DocNott earned her B.S. in Elementary and Special Education at Southern Connecticut State College, and her M.Ed. and Ph.D. at the University of Connecticut. For five years DocNott was the UNCW Director of Campus Diversity, which also included the management of the Upperman African American Cultural Center and she championed the development of the current Office of Institutional Diversity. During her administrative years at UNCW, the University of Miami (FL), and Florida International University, DocNott designed and managed academic, multicultural, and student services programs that contributed to increasing the retention of students in higher education institutions and raised community awareness. DocNott has an illustrative record of commitment to ethics, diversity, and leadership education as crucial components of lifelong learning.
Ph.D., University of Virginia
Dr. Michele A. Parker is an Associate Professor of Educational Leadership at the University of North Carolina at Wilmington. Her doctorate is in Research, Statistics, and Evaluation from the University of Virginia. She teaches an instructional technology course for prospective teachers and research courses for graduate students. Her research interests include the use of technology in K-12 and higher education as well as methodological issues in conducting research.
Dr. Parker has experience with several large-scale research projects. Currently, she is the Lead Analyst for two HillRAP evaluation contracts in Carteret County and Brunswick County Schools in North Carolina. Also, she is collaborating with staff from Jefferson County Public Schools in Kentucky to examine how neural network analysis can be applied to educational settings and how sampling stratification can be used to increase parent survey response rates.
Ph.D., Iowa State University
Andrew J. Ryder is an Assistant Professor of Higher Education at the University of North Carolina Wilmington. Andy earned both his Ph.D. and Master of Science degrees in higher education from Iowa State University and has 12 years of professional experience in student and academic affairs. Andy’s research and scholarly interests include the role of higher education in a democratic society, the history and practice of student affairs, and community college completion. Andy is part of the Personal and Social Responsibility research team based at Iowa State and former project director for the Personal and Social Responsibility Inventory. He teaches courses related to assessment, civic engagement, and foundations of higher education and has published chapters in the New Directions sourcebooks for higher education and institutional research and the Journal of Student Affairs Research and Practice.
Ph.D., University of Virginia
Dr. Sterrett is a former award-winning principal who now serves as program coordinator of the Watson College’s Master’s of School Administration (MSA) program at UNCW. Sterrett is the author of the ASCD books Short on Time (2013) and Insights into Action (2011), and has published in numerous journals on the subject of school leadership.

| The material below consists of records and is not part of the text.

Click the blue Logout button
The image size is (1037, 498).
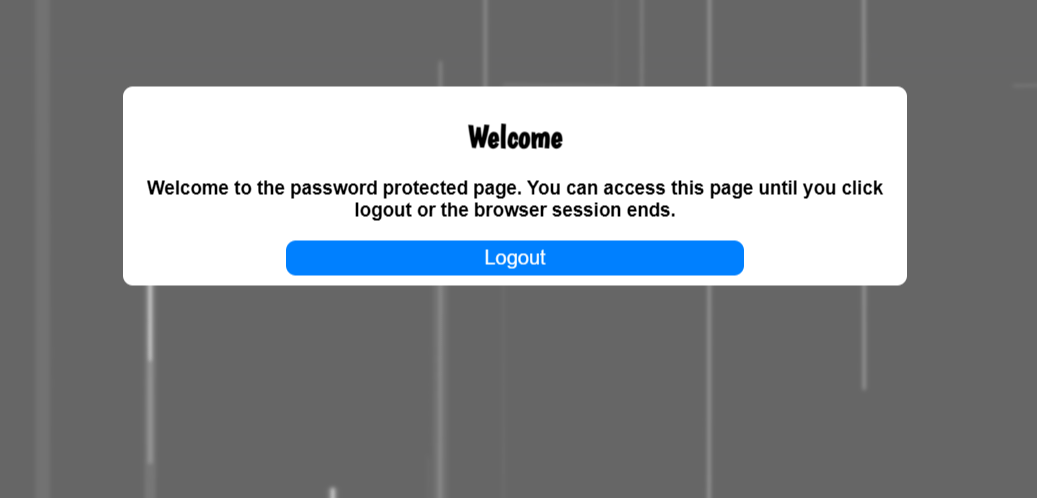point(515,258)
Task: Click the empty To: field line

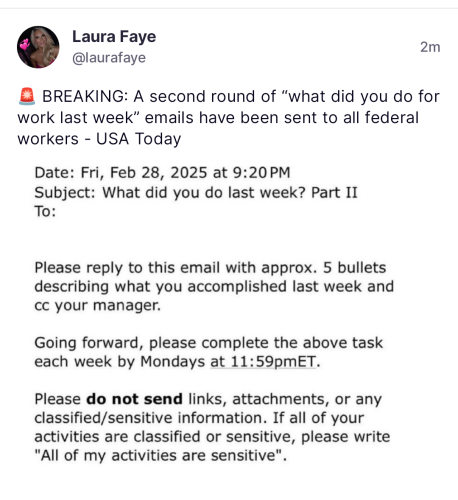Action: click(45, 211)
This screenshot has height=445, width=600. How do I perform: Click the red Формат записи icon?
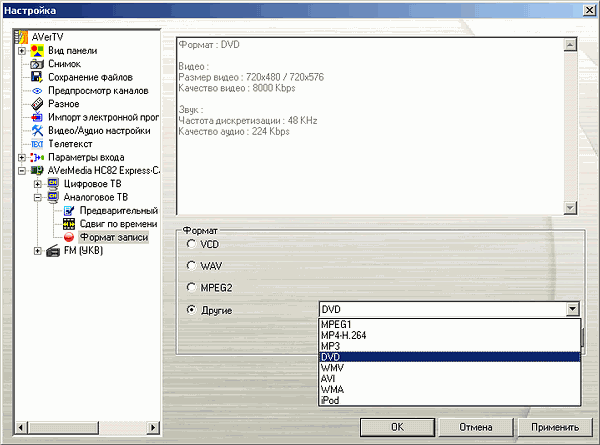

Focused on the theory and practice of instructional leadership, Sterrett has researched, taught, and written about the use of collaborative learning communities and school & teacher leadership. He has served as a workshop facilitator and keynote speaker, having worked with groups on the school, district, regional, and state level. Sterrett has also presented at numerous state, national, and international conferences. He prioritizes building long-lasting collaborative relationships with school leaders in the field. Sterrett earned his B.S. in Middle Grades education from Asbury College and his M.Ed. and Ph.D. in Educational Administration & Supervision from the University of Virginia.
Ph.D., University of Wisconsin Madison
*On sabbatical during Fall 2015.
From 2011-2015, Kenneth Teitelbaum served as Dean of the Watson College of Education, after which he was appointed as Professor in the Department of Educational Leadership. Prior to joining UNCW, he served as a faculty member at Syracuse University and Binghamton University, department chair at Kent State University, and Dean at Southern Illinois University Carbondale. He received the B.A. in History (with a minor in Sociology) from New York University and the M.A.T. in Social Studies Education from Cornell University, taught high school social studies in upstate New York for several years, and received the Ph.D. in Curriculum Studies (with a minor in Educational Policy Studies) from the University of Wisconsin-Madison. In May 2015, he received the Distinguished Alumni Achievement Award from the University of Wisconsin-Madison School of Education.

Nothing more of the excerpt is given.